These matters—and what they directly signify—are of the highest importance. For the two ministries on which China's future largely depends, because they are the interpreters of the civilization and organization which the breakdown of the Confucian state-system has brought into the country, are simply the Ministry of Finance and the Ministry of Communications. Virtually all the politico-financial business arising out of foreign intercourse is in their hands; and only indirectly in the hands of the Chinese Foreign Office. Long ago it should have been the aim of all the liberal Powers to place under the roofs of these two Boards—fully centralized and fully defined—all matters which are justly the objects of their official concern. Publication of facts and figures should have been substituted for haggling about details—not hypothecation or alien control, but organization should have been the goal. The Ministry of Finance, with its many foreign Bond Issues, should not only have direct and absolute control over the four great sources of revenue, Customs, Salt, Land-tax, and Wine and Tobacco, but should have been stimulated into issuing proper quarterly statements in Chinese and English, thus bringing light into dark places. There should not have been a constant policy of frightening the Chinese with visions of a Foreign Debt Bureau under foreign control on the Egyptian-Turkish model. A real Chinese service of the national debt, in place of the present semi-foreign pawnbroking methods; a proper currency system, with token coins and bank-notes maintained at parity—these these things would be far more beneficial to the world at large than spheres of influence, or personal victories signalized by the appointment of favoured nationals to sinecures. At present all these questions are inextricably and hopelessly confused; but inasmuch as the provisional suspension of the Boxer indemnities (since China's declaration of war against Germany and Austria) will afford an opportunity in the near future for a wholesale review of the financial problem, this view of reform—namely, one policy under one roof—must be vindicated.

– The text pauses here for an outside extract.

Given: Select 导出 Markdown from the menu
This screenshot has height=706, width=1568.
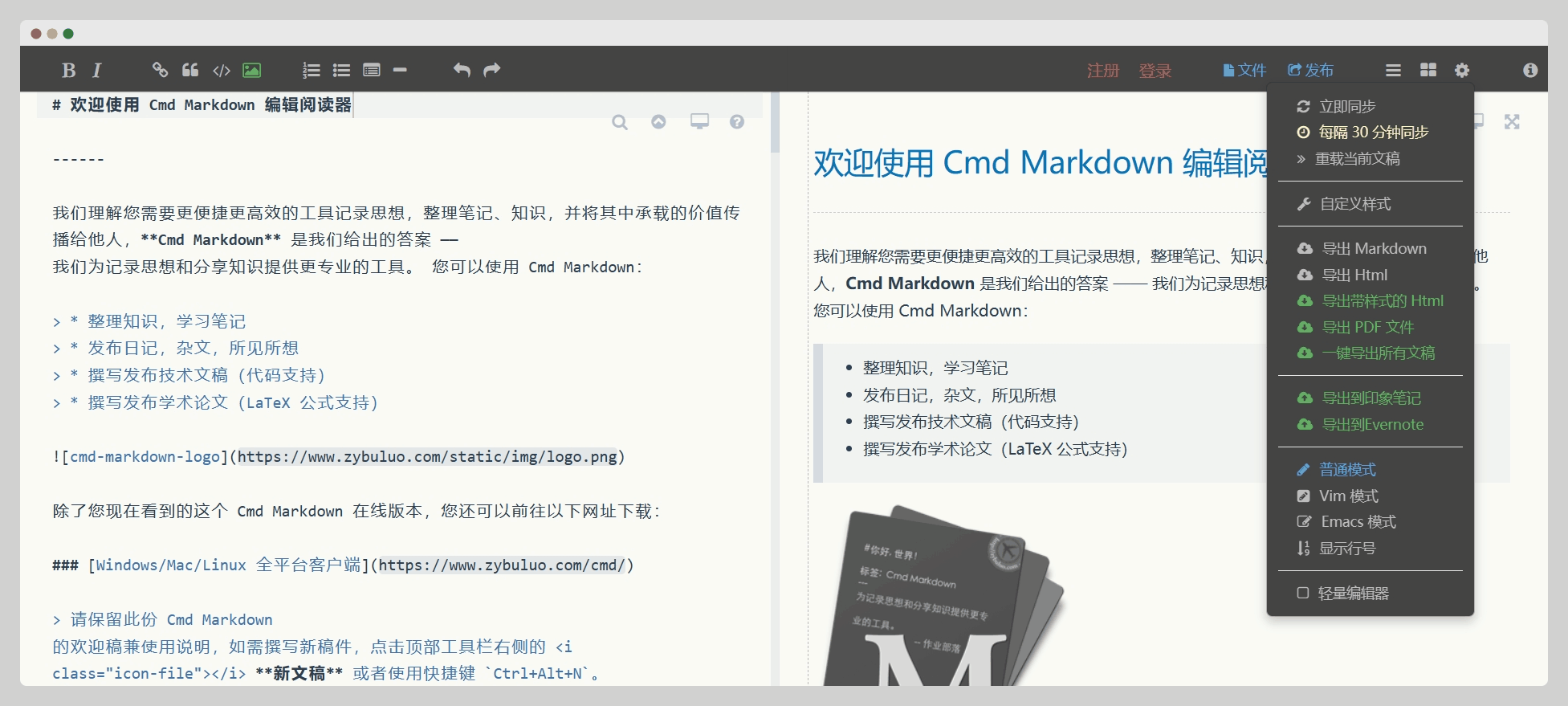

For depending directly on revenue-control and currency is the whole question of the credit of the Chinese people, which is to-day in as sorry a position as all the rest. China has virtually accepted as her money standard the silver dollar of the same weight and fineness as the Mexican dollar and the people are becoming accustomed to it. About 200 million of these units have been actually coined by the Chinese mints, not to speak of the hundreds of millions imported in the past from Mexico, and melted in part into sycee. But this currency is officially still only a shopping currency; the money of account is still the tael, which pass from one emporium to another and finally into the creditor-banks in standardized lumps of bullion which vary according to locality. And as the silver dollars are often melted down as fast as they are coined, and as the importation of the white metal has been restricted for several years, we have the crowning anomaly to-day of the chief state bank—the Bank of China—unable to-day to meet its note issue in the capital and with its notes at 50 per cent. discount; whilst its branches at the commercial ports manage to maintain their issues at parity because their balances are daily replenished by trade operations, and are not periodically raided by the army-leaders.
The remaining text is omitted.